Les dirigeants américains ont, vis-à -vis du conflit ukrainien, une approche beaucoup moins apocalyptique que celle qui est répandue en Europe occidentale.
Américains et Russes
Depuis la fin de la Seconde Guerre mondiale, et davantage après leur intervention durant la Guerre de Corée, les Américains n’ont cessé de percevoir le territoire eurasien comme un terrain d’activité. Aucune question crédible ne pourrait être posée à propos du degré de puissance militaire des Etats-Unis.
Avec un budget de défense équivalant à environ 40 % des sommes qui sont mondialement dépensées en la matière, il apparaît évident que les Américains n’ont rien perdu de leur soft power militaire.

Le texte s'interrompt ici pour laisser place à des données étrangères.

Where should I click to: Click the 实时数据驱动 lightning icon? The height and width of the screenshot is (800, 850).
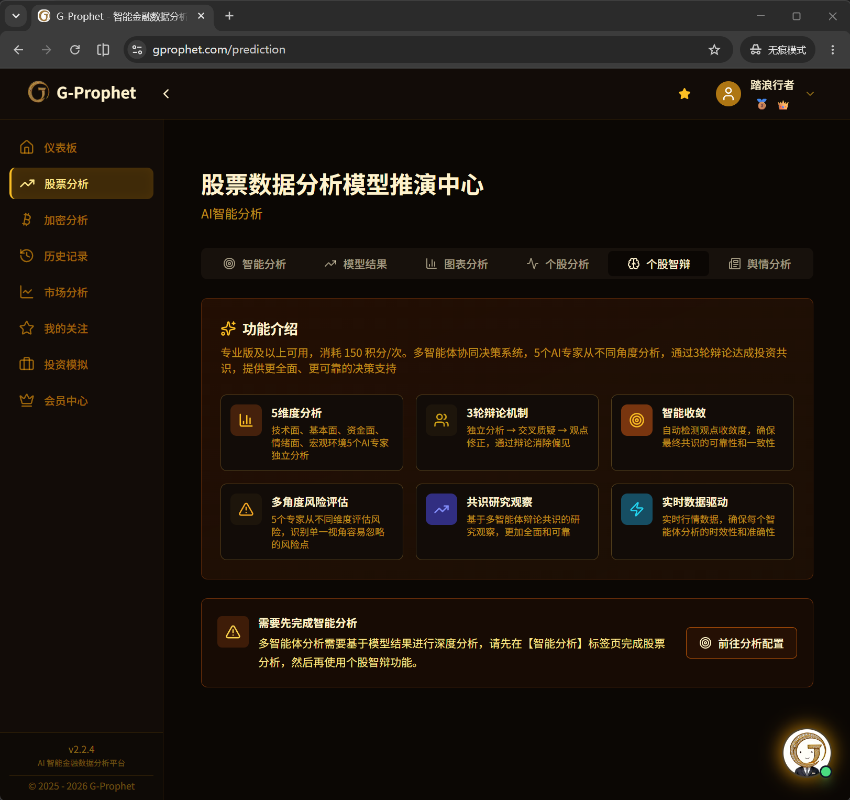coord(637,509)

En réalité, l’attitude qui est adoptée aujourd’hui par les Etats-Unis à l’égard de la Russie, ne diffère pas beaucoup de celle qui était manifestée à l’époque de l’Union soviétique. Les présidents américains et leurs plus proches conseillers, durant la période de la Guerre froide, se sont probablement délectés à observer leurs rivaux soviétiques investir des sommes considérables dans une armée qui ne sera finalement jamais parvenue à déstabiliser sérieusement les Etats-Unis.

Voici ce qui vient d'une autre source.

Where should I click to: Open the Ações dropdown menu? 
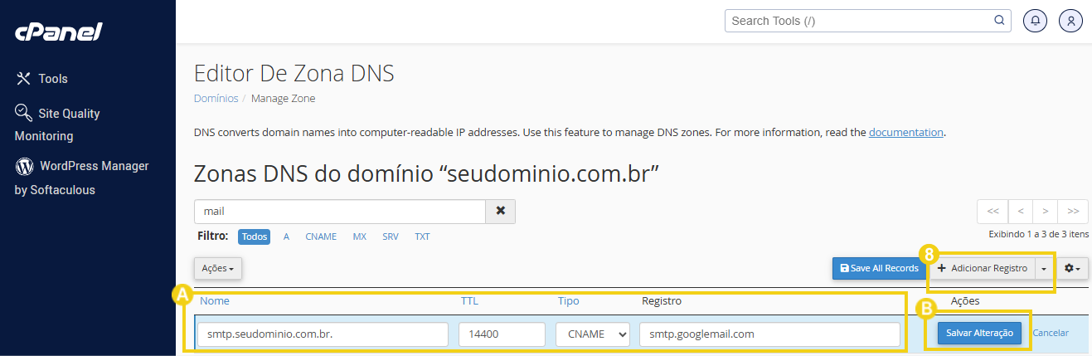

Encore aujourd’hui, et par tradition, les Américains investissent dans une armée de métier, alors que les Russes, à l’instar hier des Soviétiques, disposent d’une armée qui est constituée de beaucoup de soldats appelés, dont les conditions d’exercice sont propices à la dissidence. Les dépenses pour l’armement ont toujours été plus profitables outre-Atlantique qu’en terre slave. L’URSS a probablement partiellement corrompu son économie en investissant trop massivement dans son armée ; aucun doute que, quelle que soit l’issue du conflit actuel, la Russie sortira fragilisée par les investissements militaires qu’elle mène.
Seulement deux issue envisageables
Volodymyr Zelensky, que j’ai rencontré en septembre dernier, m’avait confié son positionnement assez clairement : “Nous avons besoin de soutien militaire. Que ceux qui sont prêts à nous aider, le fassent”. Effectivement, son pays étant agressé par la Russie, Volodymyr Zelensky à parfaitement raison de réclamer aux pays occidentaux d’aider l’Ukraine à résister. Il faut souligner ici que, pour l’Ukraine, il s’agit à ce stade d’une victoire ; alors qu’en février 2022, Vladimir Poutine semblait estimer être en mesure d’imposer ses volontés en un temps restreint, la situation à changé, et aujourd’hui, le sort de la souveraineté de l’Ukraine paraît être définitivement tranché en la faveur de Kiev.
Il serait déraisonné de contribuer à provoquer l’éclatement d’une guerre nucléaire. Par conséquent, seulement deux positionnements me paraissent pouvoir être adoptés de façon cohérente par l’Occident et l’Ukraine, qui, ces derniers, bien que l’Ukraine ne fasse pas encore partie de l’OTAN, constituent un bloc face à la Russie. La première attitude se résumerait à parier que Moscou ne recourra pas à l’usage d’une arme qui a toujours été considérée comme étant de dissuasion – et non d’emploi –, et que la Russie sortira perdante par épuisement militaire et économique, ou par une fin prématurée du règne de Vladimir Poutine.
L’autre positionnement consisterait à entamer des discussions, dont les principaux sujets seraient la base navale de Sébastopol ainsi que la vocation moderne de l’OTAN.
Dans les deux cas, l’Ukraine sera libre. L’interrogation se porte plutôt aujourd’hui sur une Russie, dont il est difficile d’imaginer la place, au sortir de la guerre, dans le paysage mondial.